PC1 (17%): $\color{blue}{\textrm{output1=0.6}}$, $\color{blue}{\textrm{output2=0.5}}$, $\color{red}{\textrm{input1=0.45}}$, $\color{red}{\textrm{input2=0.25}}$, $\color{red}{\textrm{...(inputs)...}}$, $\color{blue}{\textrm{output3=0.06}}$, $\color{red}{\textrm{...(inputs)...}}$

PC2 (29%): $\color{blue}{\textrm{output3=0.7}}$, $\color{red}{\textrm{input2=0.6}}$, $\color{red}{\textrm{input3=0.2}}$, $\color{red}{\textrm{...(inputs)...}}$, $\color{blue}{\textrm{output2=0.07}}$, $\color{blue}{\textrm{output1=0.03}}$, $\color{red}{\textrm{...(inputs)...}}$

PC3 (36%): $\color{red}{\textrm{input5=0.7}}$, $\color{red}{\textrm{input6=0.6}}$, $\color{red}{\textrm{...(inputs)...}}$, $\color{blue}{\textrm{output3=0.04}}$, $\color{red}{\textrm{...(inputs)...}}$, $\color{blue}{\textrm{output1=output2=0.03}}$, $\color{red}{\textrm{...(inputs)...}}$

My interpretation is that PC1 informs mostly how $\color{red}{\textrm{input1}}$ and $\color{red}{\textrm{input2}}$ correlate with $\color{blue}{\textrm{output1}}$ and $\color{blue}{\textrm{output2}}$. PC2 indicates that $\color{blue}{\textrm{output3}}$ is mostly correlated with $\color{red}{\textrm{input2}}$ and $\color{red}{\textrm{input3}}$. Then, PC3 seems to correlate only the $\color{red}{\textrm{inputs}}$ with themselves, but this is an useless information and not at all expected (due to LHS).

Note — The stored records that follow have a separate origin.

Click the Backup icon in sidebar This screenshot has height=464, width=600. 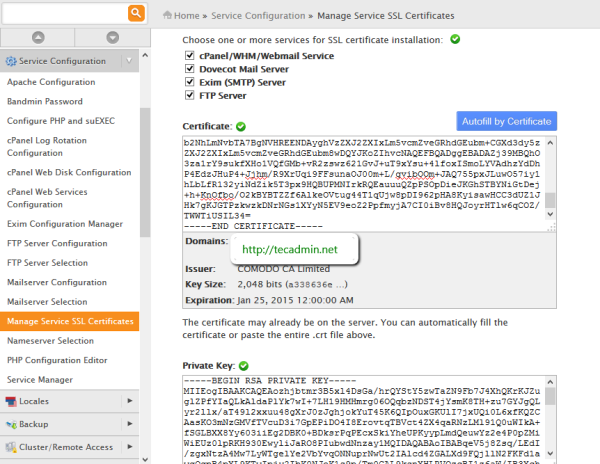tap(10, 423)

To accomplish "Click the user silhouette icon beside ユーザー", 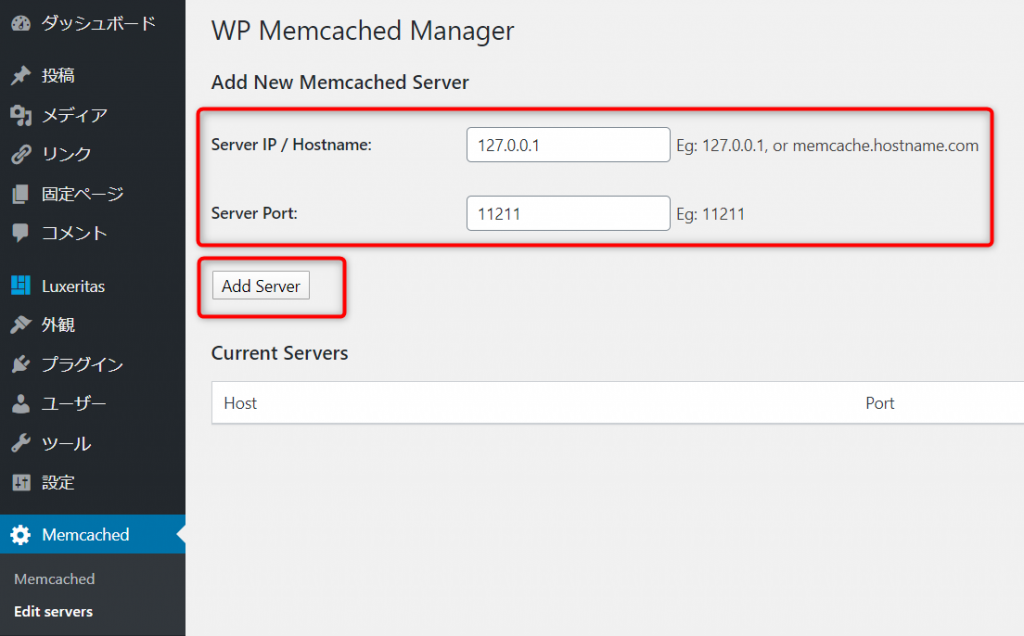I will coord(20,404).
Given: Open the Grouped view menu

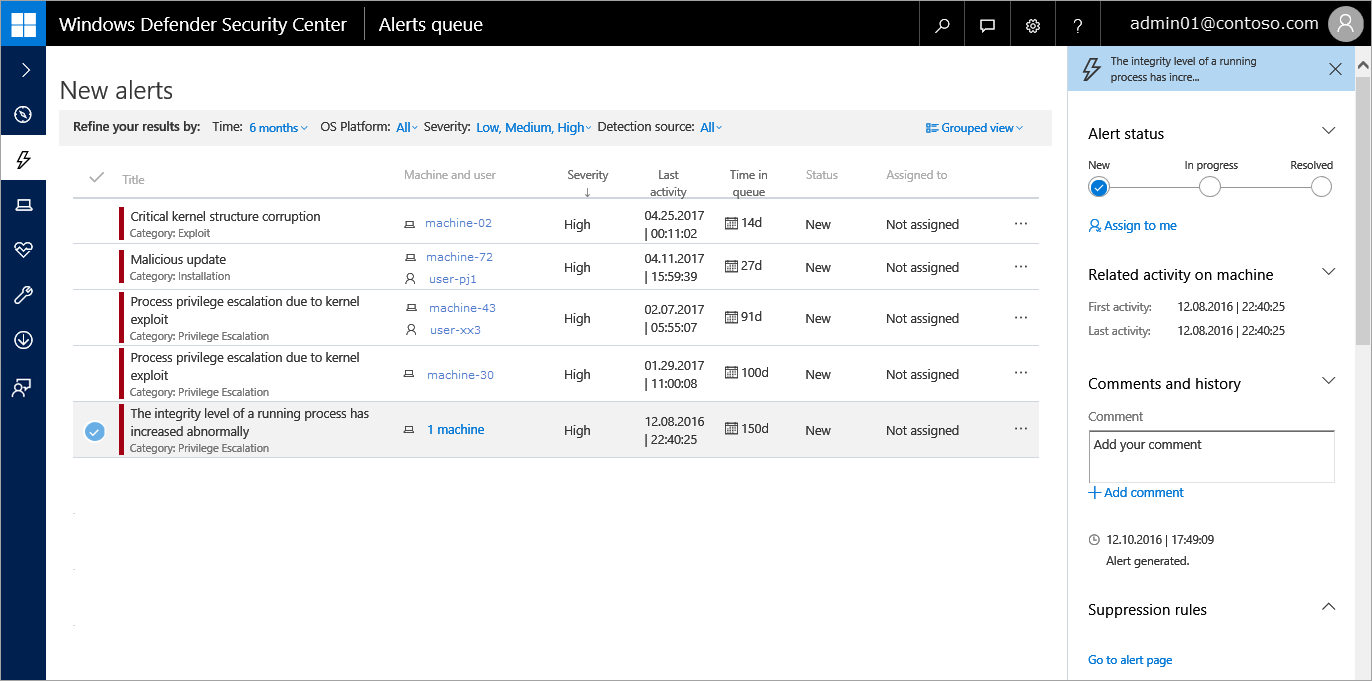Looking at the screenshot, I should 975,128.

Should it be ignored then?

Regardless, at this level I am still al 36% of explained variance. So it seems that the correlations are either very small or non-linear. Can someone point out if I am missing something about PCA, or if it is not appropriate in this case?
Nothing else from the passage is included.